The seven members of the jury that evaluated the entries during the semi-final and final consisted of:

- Matthew Bugeja - Conductor and orchestrator
- Ray Calleja - Actor and theatre & television director
- Mary-Ann Cauchi - Director Funding and Strategy at Arts Council Malta
- Maria Ellul
- Oriana Farrugia - Architect and civil engineer
- Albert Marshall - Author, Executive Chairman of the Arts Council Malta and theatre & television director
- Clayton Mercieca

==== Competing entries ====
On 15 April 2023, PBS announced the songwriting camp MESC Music Exchange Camp would be held between 12 and 15 June, dedicated to the creation of 18 competing songs for their next national selection.
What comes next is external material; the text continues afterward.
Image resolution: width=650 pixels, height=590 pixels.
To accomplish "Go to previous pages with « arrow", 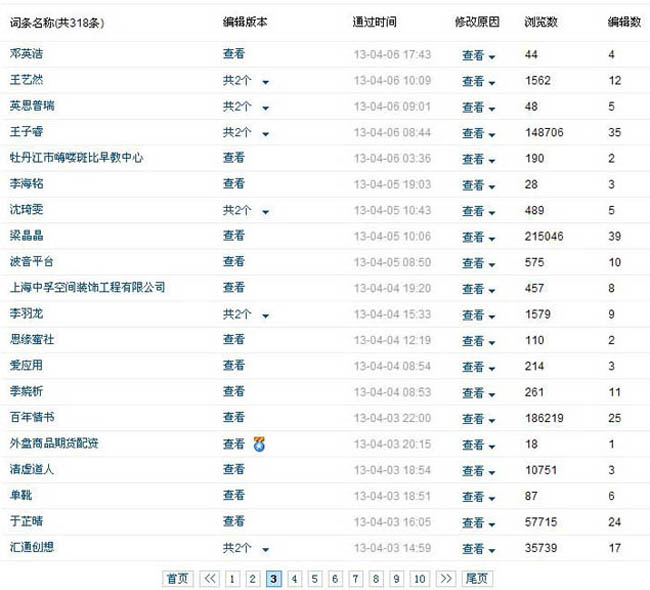I will (x=210, y=578).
On 21 August 2023, PBS published the regulations of Malta Eurovision Song Contest 2024, announcing that artists and composers would be able to submit their entries between 28 August and 20 September 2023. Songwriters from any nationality were able to submit songs as long as the artist was Maltese or possessed Maltese citizenship. Artists were able to submit as many songs as they wish, however, they could only compete with one in the semi-final. A dedicated panel selected the semi-finalist entries, which were announced on 18 October 2023. It was later revealed that ten of them, without specifying which, had been selected from the MESC Music Exchange Camp.

Among the selected competing artists were Moira Stafrace of Chris & Moira, who represented Malta in the 1994 contest, and Eliana Gomez Blanco, who represented Malta in the Junior Eurovision Song Contest 2019.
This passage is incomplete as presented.